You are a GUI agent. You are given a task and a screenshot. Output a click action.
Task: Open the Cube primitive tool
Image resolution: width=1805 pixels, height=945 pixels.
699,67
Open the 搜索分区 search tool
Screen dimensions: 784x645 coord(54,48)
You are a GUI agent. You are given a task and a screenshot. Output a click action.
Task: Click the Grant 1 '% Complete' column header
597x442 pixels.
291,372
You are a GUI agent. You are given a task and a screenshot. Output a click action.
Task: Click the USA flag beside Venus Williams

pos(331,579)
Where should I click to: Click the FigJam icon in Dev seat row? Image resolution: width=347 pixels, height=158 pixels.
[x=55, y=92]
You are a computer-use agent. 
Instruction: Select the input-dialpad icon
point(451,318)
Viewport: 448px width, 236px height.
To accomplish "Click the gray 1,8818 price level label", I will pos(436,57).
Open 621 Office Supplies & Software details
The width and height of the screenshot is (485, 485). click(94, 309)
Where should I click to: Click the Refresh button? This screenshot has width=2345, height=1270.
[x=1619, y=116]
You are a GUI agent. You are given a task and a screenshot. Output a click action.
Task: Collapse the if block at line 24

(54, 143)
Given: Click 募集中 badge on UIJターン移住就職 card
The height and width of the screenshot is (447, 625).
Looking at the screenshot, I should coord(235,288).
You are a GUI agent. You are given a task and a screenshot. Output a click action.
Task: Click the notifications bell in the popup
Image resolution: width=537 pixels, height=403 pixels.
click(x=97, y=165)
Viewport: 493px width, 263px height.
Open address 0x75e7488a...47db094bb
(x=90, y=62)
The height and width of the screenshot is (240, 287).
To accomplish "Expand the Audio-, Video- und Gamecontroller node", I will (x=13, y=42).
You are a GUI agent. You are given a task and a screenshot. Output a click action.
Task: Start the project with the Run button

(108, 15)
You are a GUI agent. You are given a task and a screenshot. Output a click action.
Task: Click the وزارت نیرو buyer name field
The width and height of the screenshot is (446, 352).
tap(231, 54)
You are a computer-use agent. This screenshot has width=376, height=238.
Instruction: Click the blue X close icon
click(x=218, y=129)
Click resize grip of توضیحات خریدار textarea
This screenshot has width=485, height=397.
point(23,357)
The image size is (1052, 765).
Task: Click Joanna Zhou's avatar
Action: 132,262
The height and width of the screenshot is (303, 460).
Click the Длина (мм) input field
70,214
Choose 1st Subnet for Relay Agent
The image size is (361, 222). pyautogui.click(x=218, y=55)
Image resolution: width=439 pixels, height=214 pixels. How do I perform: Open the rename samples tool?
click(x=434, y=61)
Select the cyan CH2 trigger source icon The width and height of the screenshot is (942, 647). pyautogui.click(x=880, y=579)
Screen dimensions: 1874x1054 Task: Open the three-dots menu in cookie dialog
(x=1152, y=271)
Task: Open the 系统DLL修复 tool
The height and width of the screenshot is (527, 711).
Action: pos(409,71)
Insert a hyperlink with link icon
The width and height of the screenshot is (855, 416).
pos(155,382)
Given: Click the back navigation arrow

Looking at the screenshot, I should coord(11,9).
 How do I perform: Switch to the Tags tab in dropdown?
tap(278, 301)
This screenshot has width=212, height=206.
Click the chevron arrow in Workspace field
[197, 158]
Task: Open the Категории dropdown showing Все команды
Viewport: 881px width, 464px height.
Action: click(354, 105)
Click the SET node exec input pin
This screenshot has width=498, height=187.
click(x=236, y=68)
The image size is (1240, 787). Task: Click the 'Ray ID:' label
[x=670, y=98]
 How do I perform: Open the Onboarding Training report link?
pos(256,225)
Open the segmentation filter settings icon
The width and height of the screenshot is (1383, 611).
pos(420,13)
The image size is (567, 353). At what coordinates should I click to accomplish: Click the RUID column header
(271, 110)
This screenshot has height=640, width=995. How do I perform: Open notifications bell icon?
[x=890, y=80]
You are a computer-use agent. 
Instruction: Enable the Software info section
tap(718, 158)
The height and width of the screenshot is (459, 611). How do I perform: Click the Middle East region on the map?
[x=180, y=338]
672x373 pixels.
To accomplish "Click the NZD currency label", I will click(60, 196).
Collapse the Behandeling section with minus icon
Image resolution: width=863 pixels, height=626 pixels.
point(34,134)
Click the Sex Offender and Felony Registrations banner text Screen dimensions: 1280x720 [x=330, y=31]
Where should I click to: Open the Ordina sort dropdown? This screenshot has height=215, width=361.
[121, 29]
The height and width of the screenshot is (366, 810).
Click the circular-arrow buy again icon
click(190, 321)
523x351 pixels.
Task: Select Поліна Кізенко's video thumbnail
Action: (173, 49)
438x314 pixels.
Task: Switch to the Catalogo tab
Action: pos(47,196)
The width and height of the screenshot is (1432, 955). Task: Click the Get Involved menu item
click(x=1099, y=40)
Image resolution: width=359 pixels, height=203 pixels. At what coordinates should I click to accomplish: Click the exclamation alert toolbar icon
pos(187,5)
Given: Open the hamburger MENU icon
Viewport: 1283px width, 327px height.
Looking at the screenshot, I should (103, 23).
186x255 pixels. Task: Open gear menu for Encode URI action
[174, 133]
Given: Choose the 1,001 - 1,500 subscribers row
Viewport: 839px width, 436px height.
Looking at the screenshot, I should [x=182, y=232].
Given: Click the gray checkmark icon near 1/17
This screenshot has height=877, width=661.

....

> [What this task involves]: Shift every coordinate in the answers by -149 and give the lines again, requests included, starting with the line that contains "Where should I click to: Click the FigJam" and going on through the line that contains "point(451,318)". Reproduce only those lines.

> [Reply]:
Where should I click to: Click the FigJam icon in Dev seat row? Image resolution: width=347 pixels, height=158 pixels.
[x=-94, y=-57]
You are a computer-use agent. 
Instruction: Select the input-dialpad icon
point(302,169)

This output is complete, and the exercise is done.